Physical is something Alabama still does well, and Barrow is looking forward to the challenge.
“This is the type of game that our front seven live for. They’re team that’s going to run it straight at us and our duty is to step up to that level.”
The backers will be helping out in the underneath passing game, as well.
In January’s national title game, the Crimson Tide found success using the tight end in the flats and across the middle. This has been a point of focus for the defense this week. The tight ends beat both linebackers and safeties in the title game and it can be expected that McCarron will continue to target them until the Tigers stop it.
Who that responsibility will fall on Saturday will vary, but it will take a full effort from both the backers and the secondary.
“It depends on what coverage we’re in at the time,” said safety Craig Loston. “But as far as us covering the tight ends, it’s going to be the safeties or the linebackers on the tight ends.”
But the wide receivers can’t be ignored, either, especially big play threat Kenny Bell. Bell is sixth on the team in receptions with just 12, but he is averaging nearly 26 yards per reception.
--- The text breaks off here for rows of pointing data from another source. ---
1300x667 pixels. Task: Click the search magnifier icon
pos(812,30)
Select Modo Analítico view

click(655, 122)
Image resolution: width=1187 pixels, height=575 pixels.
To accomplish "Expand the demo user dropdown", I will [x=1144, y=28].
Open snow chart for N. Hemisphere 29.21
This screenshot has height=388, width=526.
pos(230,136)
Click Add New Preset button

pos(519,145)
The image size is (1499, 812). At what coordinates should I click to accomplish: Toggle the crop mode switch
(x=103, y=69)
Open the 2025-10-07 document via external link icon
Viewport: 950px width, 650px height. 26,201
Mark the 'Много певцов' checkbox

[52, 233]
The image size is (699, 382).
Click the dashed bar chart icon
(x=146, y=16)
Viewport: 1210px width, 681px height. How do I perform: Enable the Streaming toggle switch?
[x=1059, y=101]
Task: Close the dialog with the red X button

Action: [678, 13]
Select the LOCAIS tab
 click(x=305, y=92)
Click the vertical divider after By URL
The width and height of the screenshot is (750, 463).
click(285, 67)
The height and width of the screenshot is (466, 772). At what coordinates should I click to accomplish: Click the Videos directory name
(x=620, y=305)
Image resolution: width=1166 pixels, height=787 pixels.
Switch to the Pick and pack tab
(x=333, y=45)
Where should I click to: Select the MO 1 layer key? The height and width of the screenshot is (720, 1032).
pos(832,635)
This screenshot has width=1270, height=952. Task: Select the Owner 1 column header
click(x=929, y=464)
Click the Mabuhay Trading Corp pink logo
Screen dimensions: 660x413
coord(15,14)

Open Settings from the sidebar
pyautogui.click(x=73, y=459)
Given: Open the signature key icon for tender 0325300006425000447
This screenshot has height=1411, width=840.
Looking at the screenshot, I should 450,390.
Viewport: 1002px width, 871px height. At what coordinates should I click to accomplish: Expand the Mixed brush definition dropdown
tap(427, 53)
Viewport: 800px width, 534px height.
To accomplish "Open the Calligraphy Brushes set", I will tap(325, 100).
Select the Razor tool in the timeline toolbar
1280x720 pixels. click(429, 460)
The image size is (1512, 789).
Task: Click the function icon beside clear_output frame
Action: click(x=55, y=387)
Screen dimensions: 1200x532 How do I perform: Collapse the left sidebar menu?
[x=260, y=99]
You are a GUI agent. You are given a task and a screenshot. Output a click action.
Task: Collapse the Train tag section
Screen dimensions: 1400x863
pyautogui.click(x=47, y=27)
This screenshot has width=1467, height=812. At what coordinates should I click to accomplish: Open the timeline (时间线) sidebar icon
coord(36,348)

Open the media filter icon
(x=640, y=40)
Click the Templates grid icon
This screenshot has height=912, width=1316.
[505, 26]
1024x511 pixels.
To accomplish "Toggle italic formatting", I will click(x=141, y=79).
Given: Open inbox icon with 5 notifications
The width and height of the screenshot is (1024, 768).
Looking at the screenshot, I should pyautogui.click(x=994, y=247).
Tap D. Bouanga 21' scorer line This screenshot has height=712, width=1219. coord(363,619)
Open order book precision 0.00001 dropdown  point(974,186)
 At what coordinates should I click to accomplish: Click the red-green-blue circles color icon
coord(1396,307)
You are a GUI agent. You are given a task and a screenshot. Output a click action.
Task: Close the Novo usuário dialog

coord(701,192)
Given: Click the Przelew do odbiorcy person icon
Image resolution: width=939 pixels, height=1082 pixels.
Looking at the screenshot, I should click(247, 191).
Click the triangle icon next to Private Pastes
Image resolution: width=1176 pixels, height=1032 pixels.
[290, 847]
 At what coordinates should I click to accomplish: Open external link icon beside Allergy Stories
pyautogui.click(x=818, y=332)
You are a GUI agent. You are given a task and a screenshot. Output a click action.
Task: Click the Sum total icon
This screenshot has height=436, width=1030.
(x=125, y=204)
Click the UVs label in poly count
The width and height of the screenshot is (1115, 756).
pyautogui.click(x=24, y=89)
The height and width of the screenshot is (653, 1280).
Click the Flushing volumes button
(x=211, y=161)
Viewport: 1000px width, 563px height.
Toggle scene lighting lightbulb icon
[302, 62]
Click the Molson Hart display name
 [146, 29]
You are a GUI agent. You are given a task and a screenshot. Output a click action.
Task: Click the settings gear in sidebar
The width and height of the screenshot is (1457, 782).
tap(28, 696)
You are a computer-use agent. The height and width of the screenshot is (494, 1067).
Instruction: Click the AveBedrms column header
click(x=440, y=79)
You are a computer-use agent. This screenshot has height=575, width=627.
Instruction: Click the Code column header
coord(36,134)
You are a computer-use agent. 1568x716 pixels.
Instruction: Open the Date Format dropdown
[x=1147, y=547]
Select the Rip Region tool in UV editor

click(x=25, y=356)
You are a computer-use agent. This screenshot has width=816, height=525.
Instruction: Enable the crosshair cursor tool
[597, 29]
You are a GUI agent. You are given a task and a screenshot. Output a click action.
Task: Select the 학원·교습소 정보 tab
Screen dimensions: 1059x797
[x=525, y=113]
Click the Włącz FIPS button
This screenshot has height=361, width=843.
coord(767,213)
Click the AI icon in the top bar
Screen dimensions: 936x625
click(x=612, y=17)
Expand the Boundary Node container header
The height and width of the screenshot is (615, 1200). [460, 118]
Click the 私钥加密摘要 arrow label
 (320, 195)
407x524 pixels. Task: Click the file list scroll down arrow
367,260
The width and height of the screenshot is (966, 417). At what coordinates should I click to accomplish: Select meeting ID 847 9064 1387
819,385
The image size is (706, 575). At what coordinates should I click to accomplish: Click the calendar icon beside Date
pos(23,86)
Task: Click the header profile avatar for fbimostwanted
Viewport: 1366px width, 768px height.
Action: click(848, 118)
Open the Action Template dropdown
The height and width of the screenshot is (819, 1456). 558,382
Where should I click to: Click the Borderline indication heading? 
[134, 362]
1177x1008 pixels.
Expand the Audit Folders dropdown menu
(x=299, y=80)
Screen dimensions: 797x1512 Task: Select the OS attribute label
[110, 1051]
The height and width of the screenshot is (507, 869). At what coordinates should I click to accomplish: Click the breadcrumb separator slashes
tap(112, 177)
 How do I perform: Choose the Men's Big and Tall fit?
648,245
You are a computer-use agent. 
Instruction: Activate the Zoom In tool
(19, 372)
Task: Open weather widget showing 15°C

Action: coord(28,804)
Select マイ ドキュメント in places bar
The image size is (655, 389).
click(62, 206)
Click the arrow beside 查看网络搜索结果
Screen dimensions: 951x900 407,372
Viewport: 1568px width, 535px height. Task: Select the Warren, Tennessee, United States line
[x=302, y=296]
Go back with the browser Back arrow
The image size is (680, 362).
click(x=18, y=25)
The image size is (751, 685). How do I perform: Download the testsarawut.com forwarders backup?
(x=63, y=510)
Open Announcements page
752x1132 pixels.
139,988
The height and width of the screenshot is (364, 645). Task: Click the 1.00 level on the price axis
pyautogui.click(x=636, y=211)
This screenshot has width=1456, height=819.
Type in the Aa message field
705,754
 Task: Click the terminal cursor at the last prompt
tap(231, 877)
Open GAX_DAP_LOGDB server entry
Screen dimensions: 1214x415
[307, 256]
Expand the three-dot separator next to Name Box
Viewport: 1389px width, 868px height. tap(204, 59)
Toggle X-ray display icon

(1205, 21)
I’ve noticed Kenny Bell,” Loston said. “He’s got a little bit of length on him and he’s got some speed.”
Alabama is balanced and effective, offensively, make no bones about it. They’ve been an unstoppable force through eight games this season.
But LSU has a blueprint for success.
In the last eight quarters of football against the Tide, the Tigers have yielded just one touchdown. And that was a garbage time touchdown against a physically exhausted and mentally broken team in the fourth quarter in January.
The key is making Alabama earn every single yard. If LSU’s defense plays a game without mental mistakes — meaning no blown assignments and no unnecessary penalties — it has the physical talent to keep Alabama from lighting up the scoreboard.
“No big plays. That’s the key to any good secondary is to not give up big plays and keep everything in front of you,” Loston said. “Just do your job. Don’t try to do too much, don’t try to worry about what someone else has to do. Just do your job.”